[Given data Boundary: Start]
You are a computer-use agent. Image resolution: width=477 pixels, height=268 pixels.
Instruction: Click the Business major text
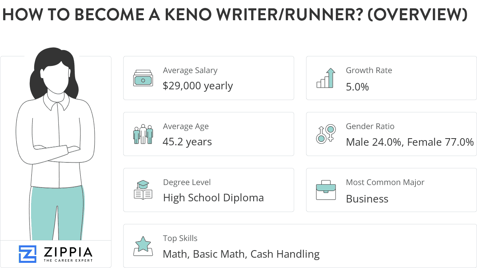(x=367, y=199)
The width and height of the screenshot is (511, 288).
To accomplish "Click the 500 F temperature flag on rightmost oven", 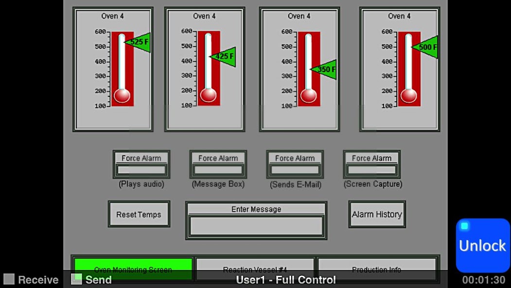I will [425, 47].
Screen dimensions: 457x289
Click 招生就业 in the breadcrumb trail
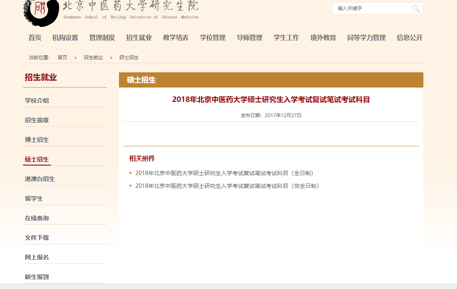93,58
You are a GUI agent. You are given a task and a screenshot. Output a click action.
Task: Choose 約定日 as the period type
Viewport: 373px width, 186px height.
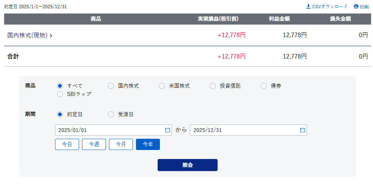click(60, 114)
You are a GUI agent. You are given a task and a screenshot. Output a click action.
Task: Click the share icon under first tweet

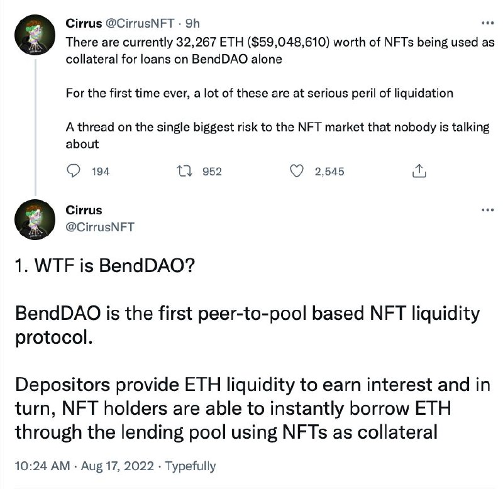[419, 171]
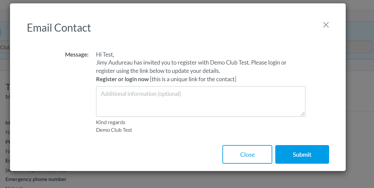
Task: Click the dimmed field at top right background
Action: pos(359,47)
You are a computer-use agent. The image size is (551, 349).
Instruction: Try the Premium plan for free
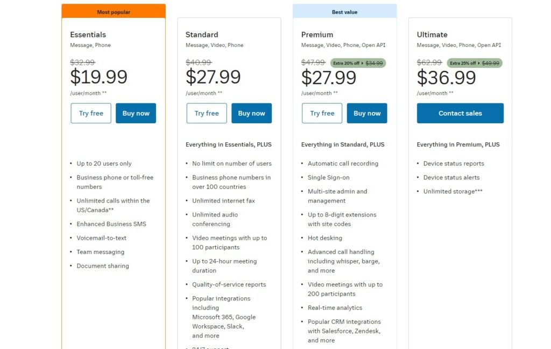(x=322, y=113)

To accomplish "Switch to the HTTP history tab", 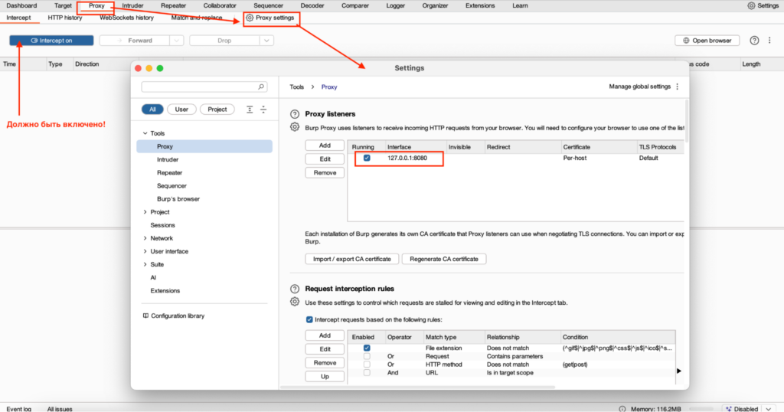I will click(x=64, y=17).
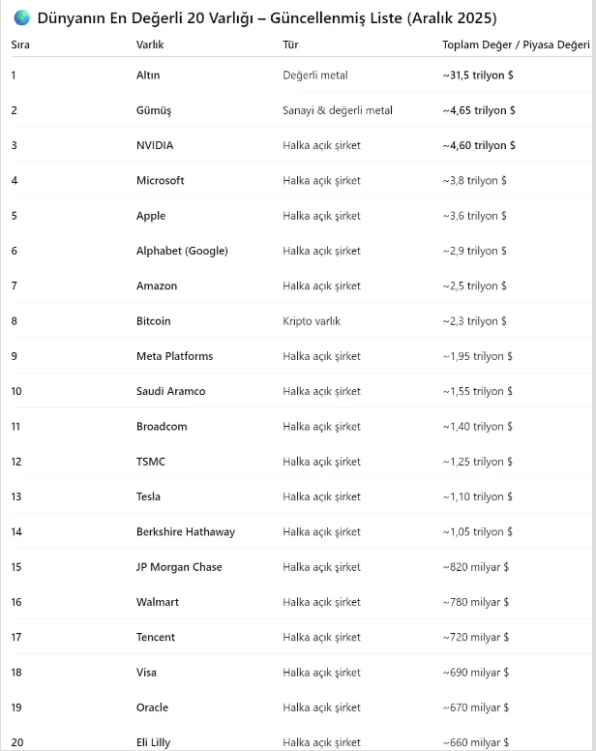Click the 'Tür' column header
596x751 pixels.
tap(290, 45)
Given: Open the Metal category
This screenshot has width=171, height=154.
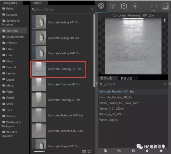Looking at the screenshot, I should point(10,86).
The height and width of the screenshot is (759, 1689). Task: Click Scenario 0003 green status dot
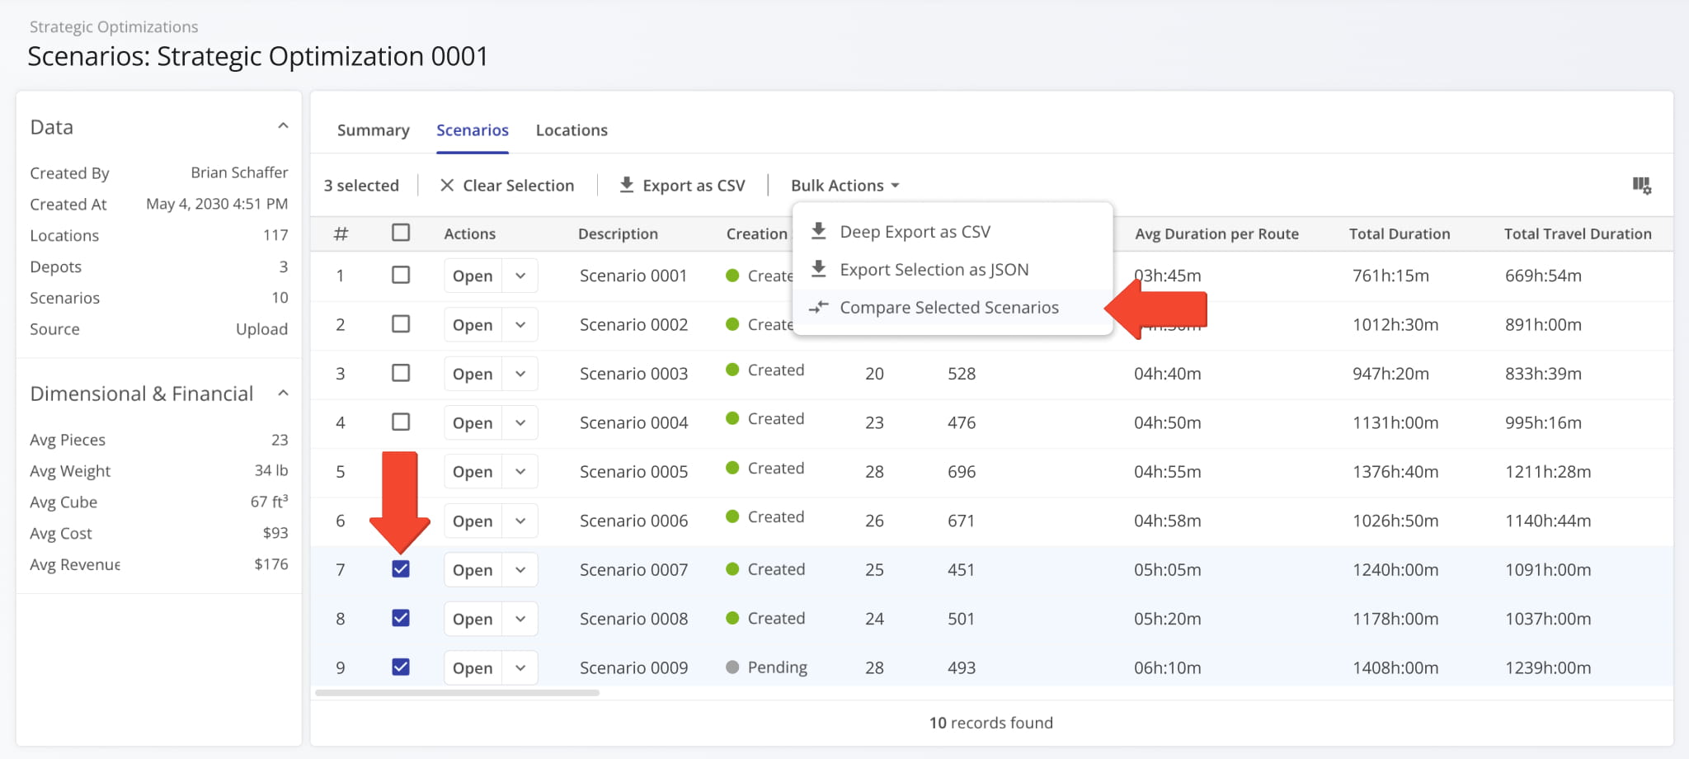coord(732,370)
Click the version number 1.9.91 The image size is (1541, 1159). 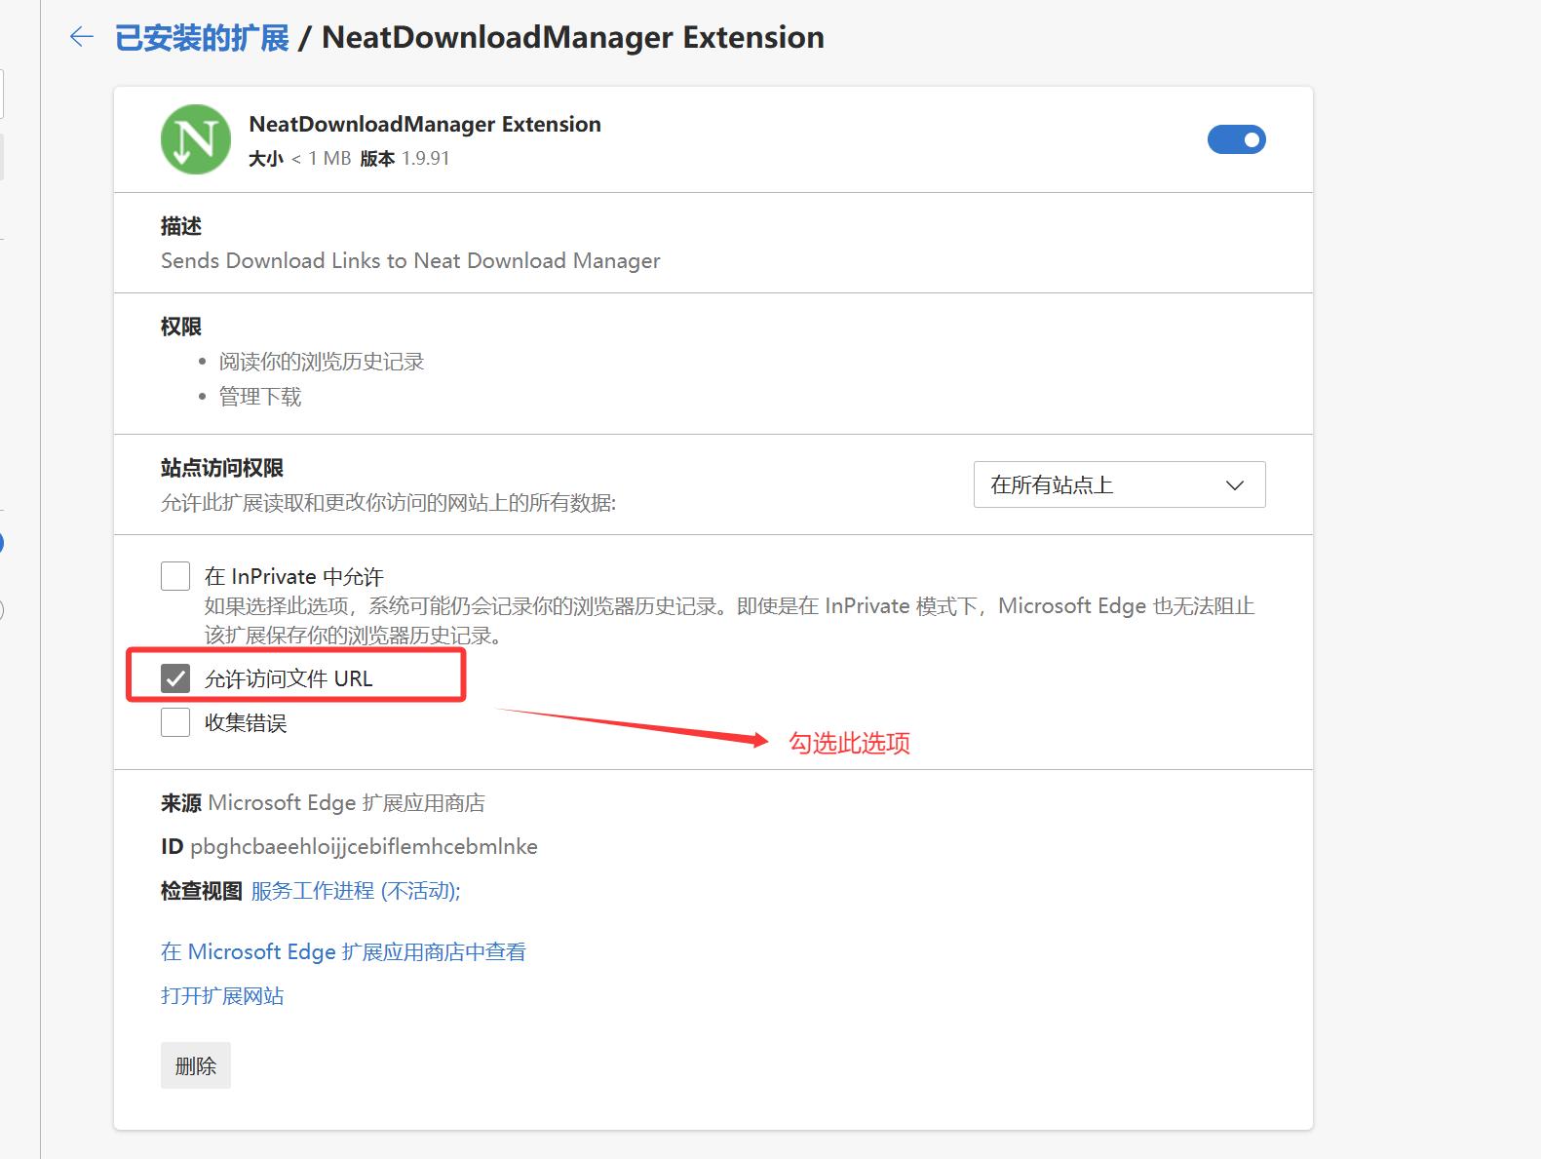pos(426,158)
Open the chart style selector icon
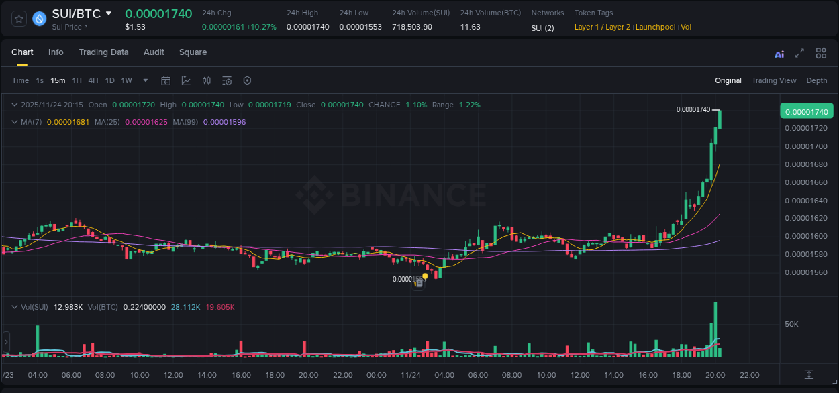Screen dimensions: 839x393 pyautogui.click(x=186, y=80)

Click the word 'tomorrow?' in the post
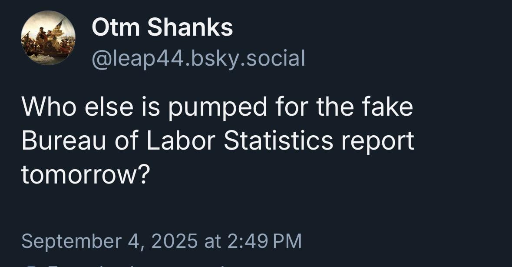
[Given data Boundary: End]
Search the entries for the word "agent" and copy every line that has it.

* Response
You are a computer-use agent. Image resolution: width=477 pixels, height=268 pixels.
You are a GUI agent. You are given a task and a screenshot. Output a click action.
You are a GUI agent. You are given a task and a screenshot. Output a click action.
You are a computer-use agent. The image size is (551, 349).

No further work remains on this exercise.